Dancing with the Lion is a
coming-of-age story, ergo its *primary* themes deal with interpersonal and internal growth. In short, it's a true "novel" not a "romance," in the old meaning of those terms. Novels are character-driven, romances are action-driven. That doesn't mean one can't have elements of the other, but it's a matter of focus. That's why I could sell a novel about a world conqueror to a Romance+ press. It's far *more* about fathers and sons (Alexander and Philip, Hephaistion and Amyntor), about learning what one can become (Alexander at Mieza, then Alexander's role as regent, etc.), and learning about love (Alexander and Hephaistion), as well as about the struggles of women in a deeply misogynistic society (while I don't have a lot of female POV characters--nature of the beast--there's a prominent sub-thread centered on Alexander's sister and mother).

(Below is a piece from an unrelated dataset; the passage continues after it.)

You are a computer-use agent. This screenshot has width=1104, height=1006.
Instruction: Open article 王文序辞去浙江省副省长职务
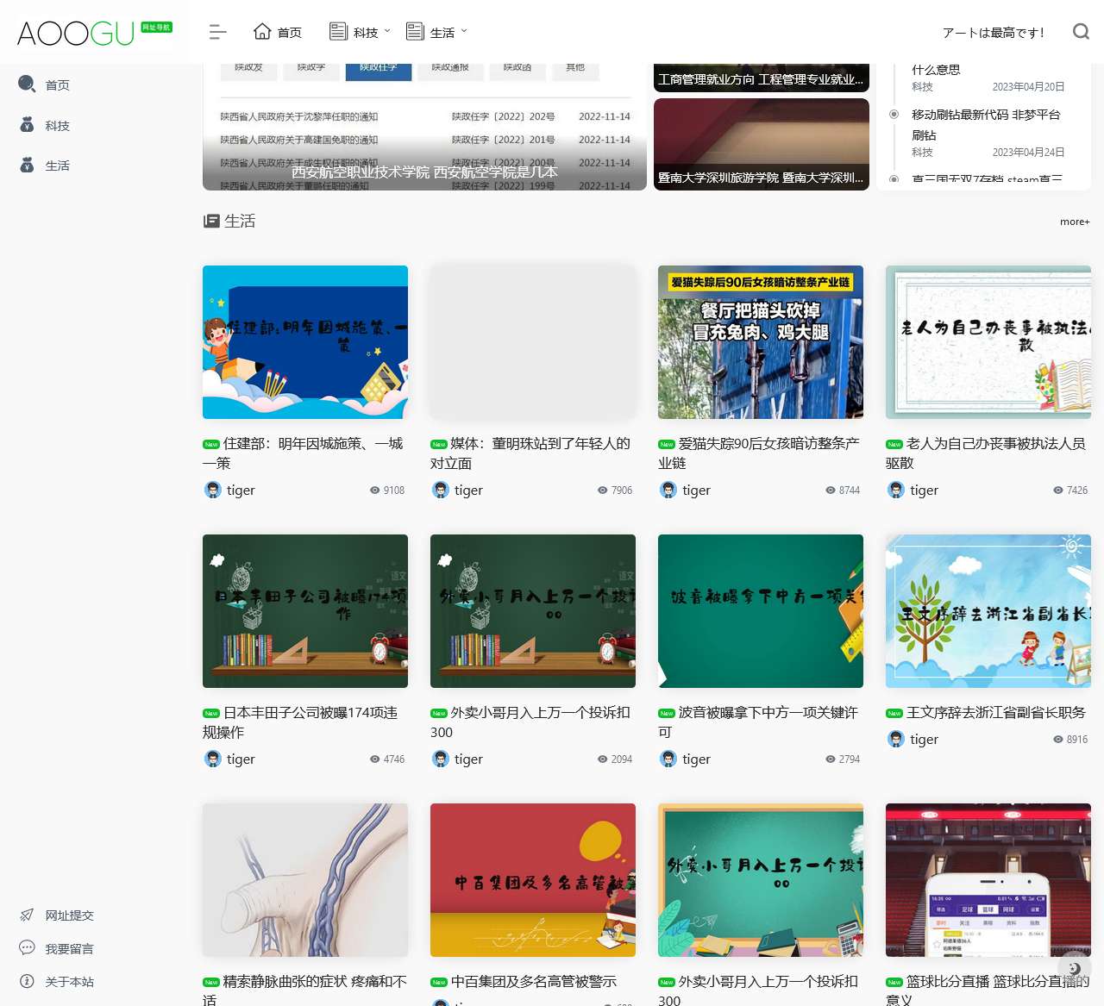(995, 712)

Because I'm very clear on what the novel, or really novels, as Riptide cut it in half, are trying to do, I knew how to market it. I just had to find the right opportunity, and that was the long, at times deeply discouraging part. I wrote the first line in December of 1998. It won't see print until June of 2019. That's a bit of a long wait, but not unheard of. Marguarite Yourcenar apparently took 30 years to get out
Memoirs of Hadrian, too, although I'll be damn lucky if I'm even half as successful as she was.
But it's really important that you, as the writer, think about these sorts of things. What is your novel trying to say? What are the themes? What is the perspective? Who is your intended audience? Then you market it accordingly to agents and publishers. It's important to also look at other novels on the same subject. How is yours like or not like those?
Hope my personal story helps with both perspective and some ideas of how to move forward.